:: RECORDS FOR THE TASK

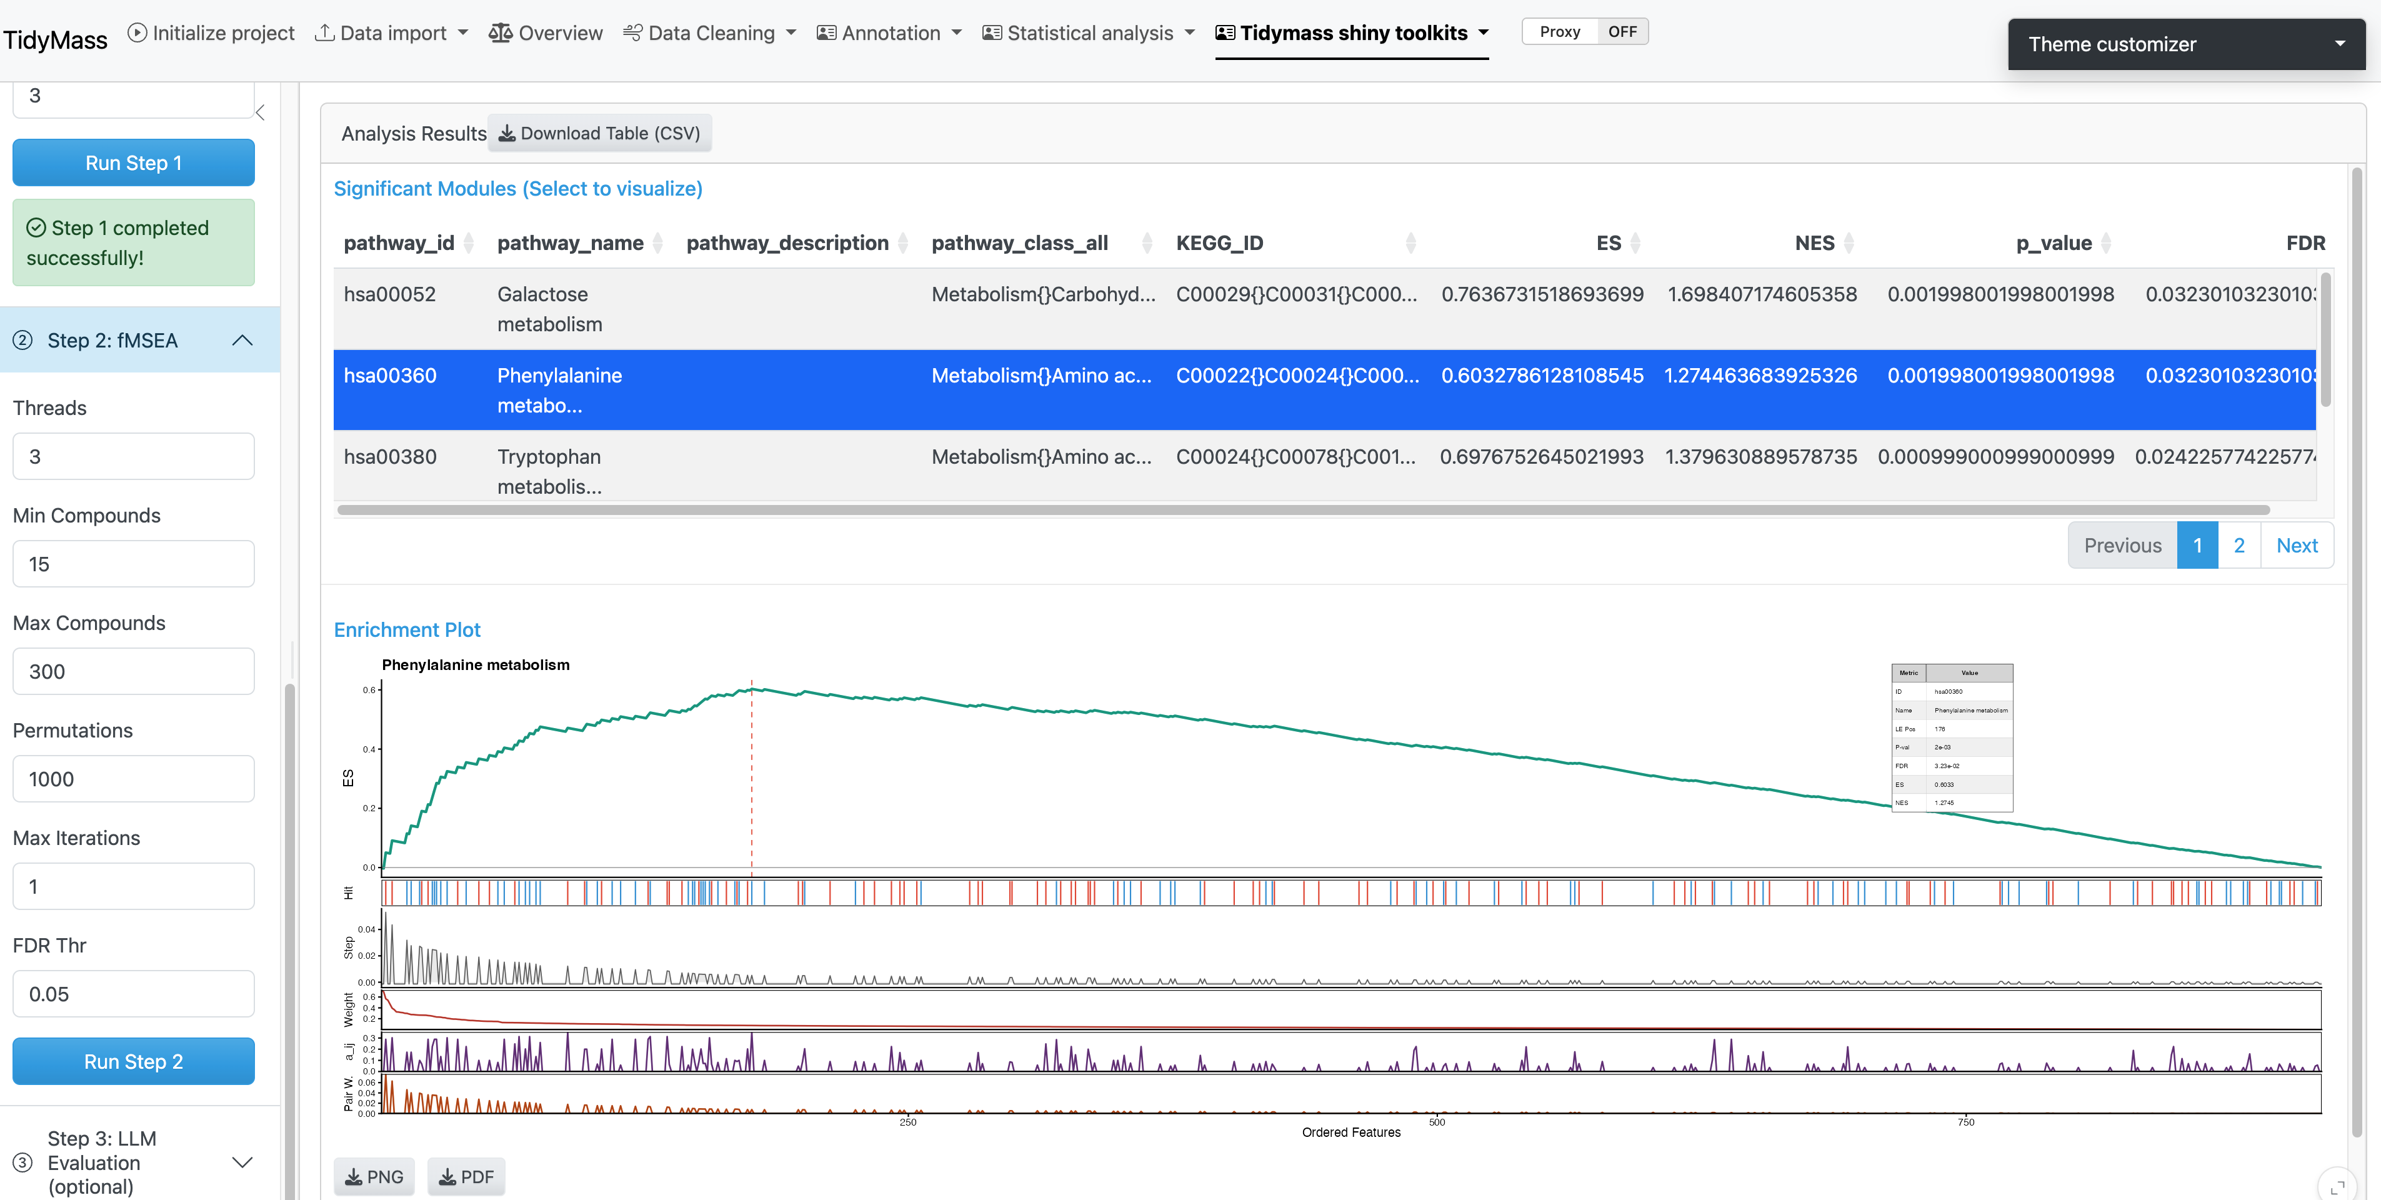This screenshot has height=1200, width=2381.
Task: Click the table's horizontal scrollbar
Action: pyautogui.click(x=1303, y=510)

::::
:: RECORDS FOR THE TASK

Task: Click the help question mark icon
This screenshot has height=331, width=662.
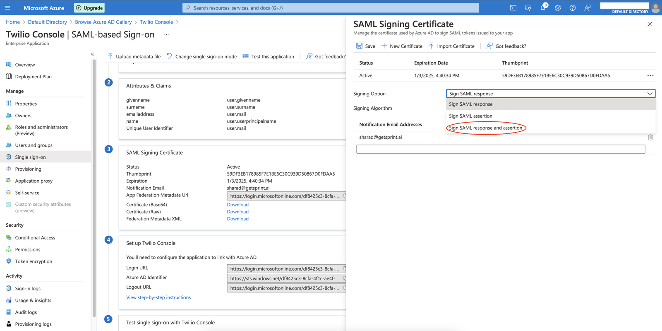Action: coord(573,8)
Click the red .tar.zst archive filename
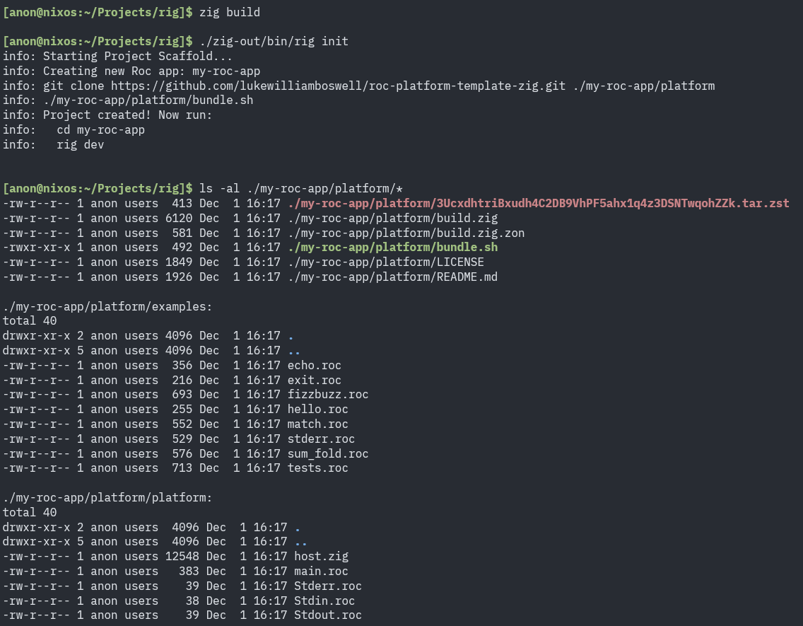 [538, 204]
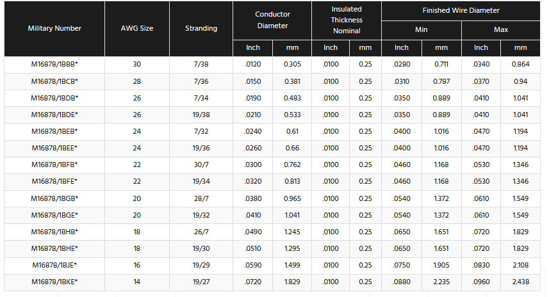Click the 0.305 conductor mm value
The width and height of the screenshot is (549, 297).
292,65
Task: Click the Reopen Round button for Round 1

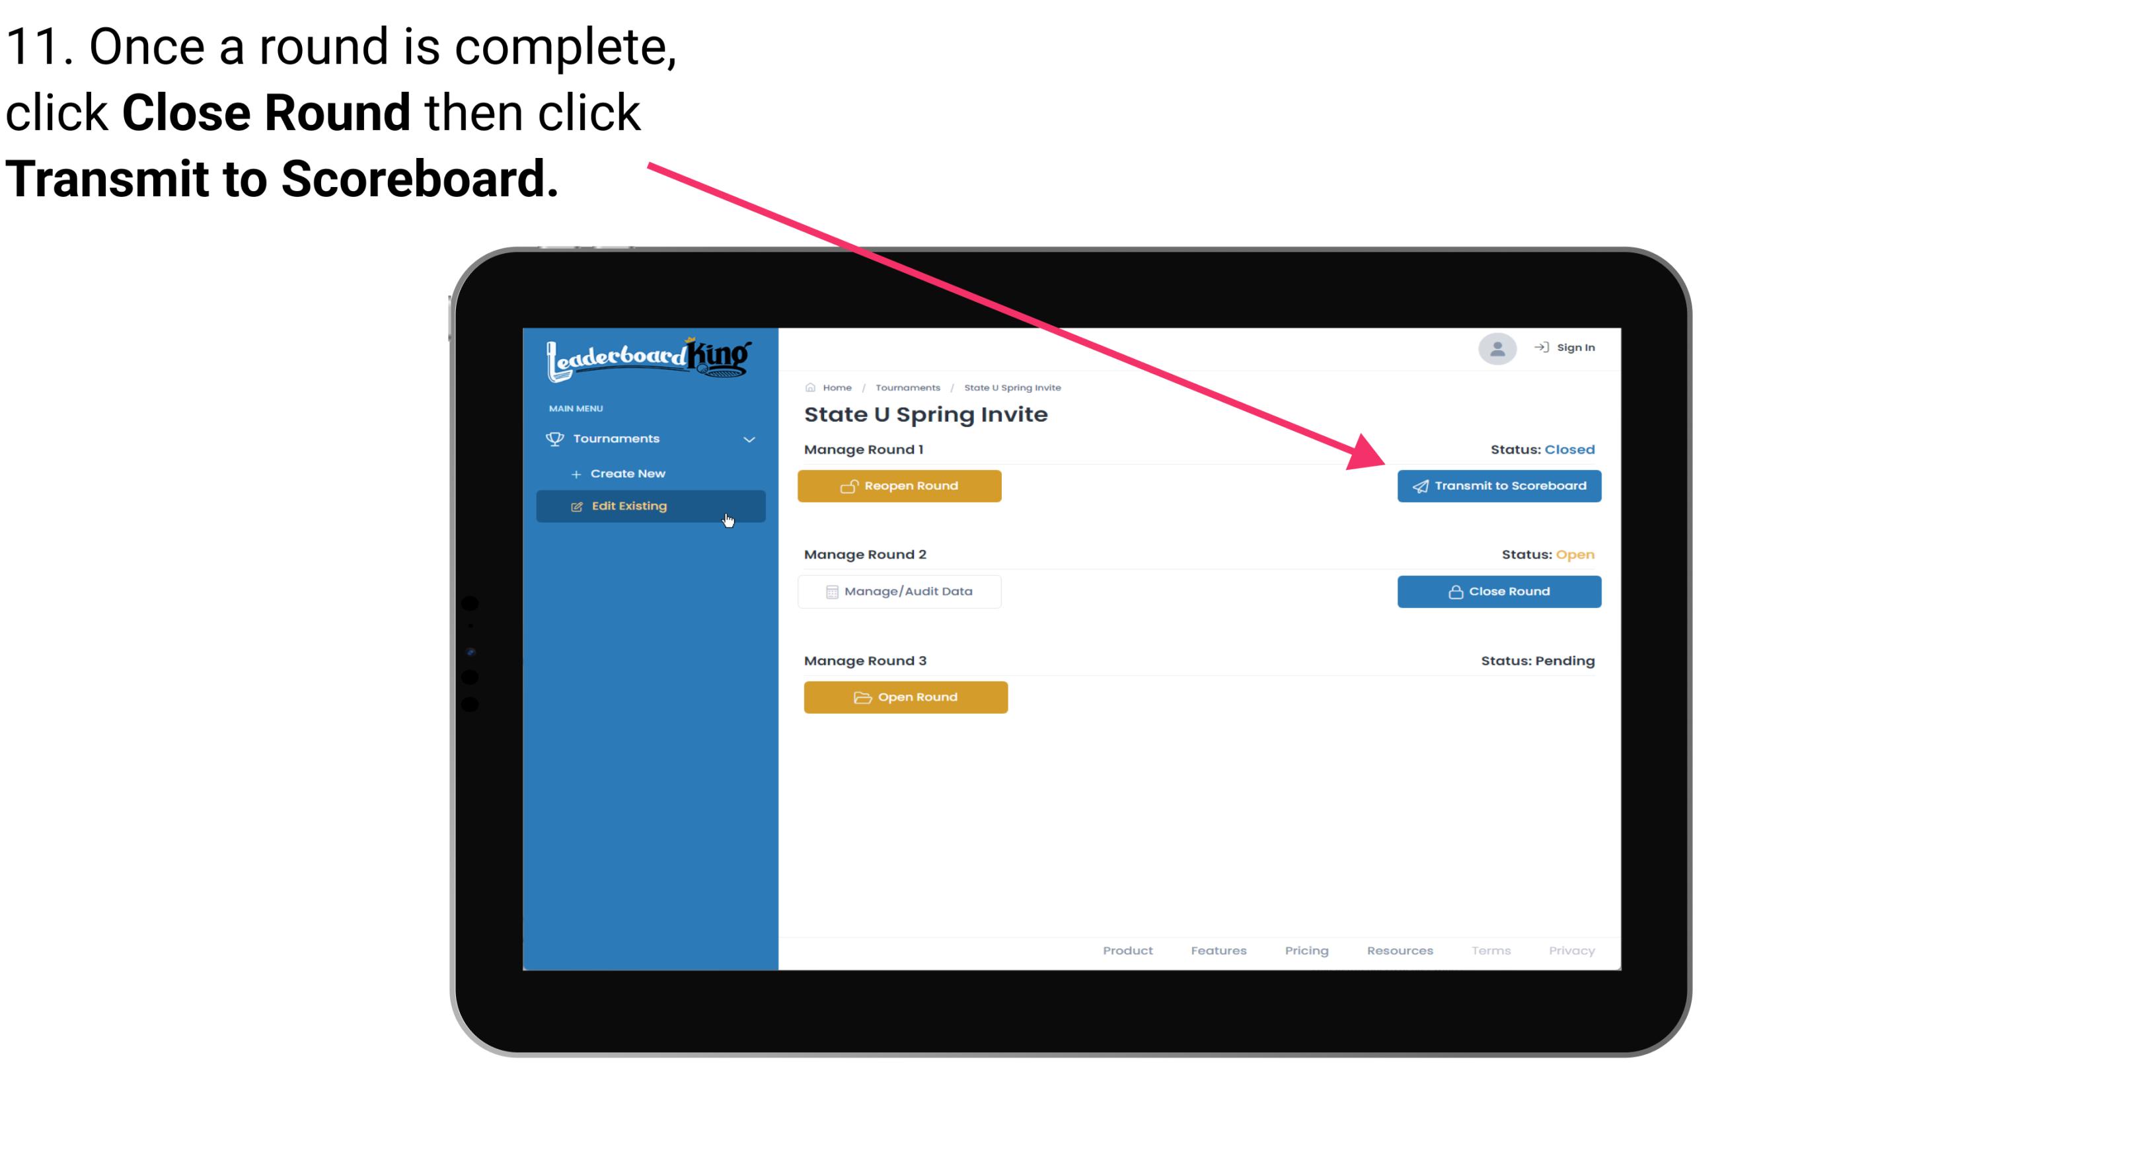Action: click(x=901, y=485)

::::
:: RECORDS FOR THE TASK

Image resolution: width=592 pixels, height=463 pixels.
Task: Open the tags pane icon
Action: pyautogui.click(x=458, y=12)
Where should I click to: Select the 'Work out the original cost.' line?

::::

WORK TO BE COMPLETED:
Copy out the records from the line containing "Image resolution: width=592" through the line containing "Where should I", including both of those lines, without changing anything.

IN RESPONSE:
Image resolution: width=592 pixels, height=463 pixels.
Task: Open the tags pane icon
Action: pyautogui.click(x=458, y=12)
Where should I click to: Select the 'Work out the original cost.' line?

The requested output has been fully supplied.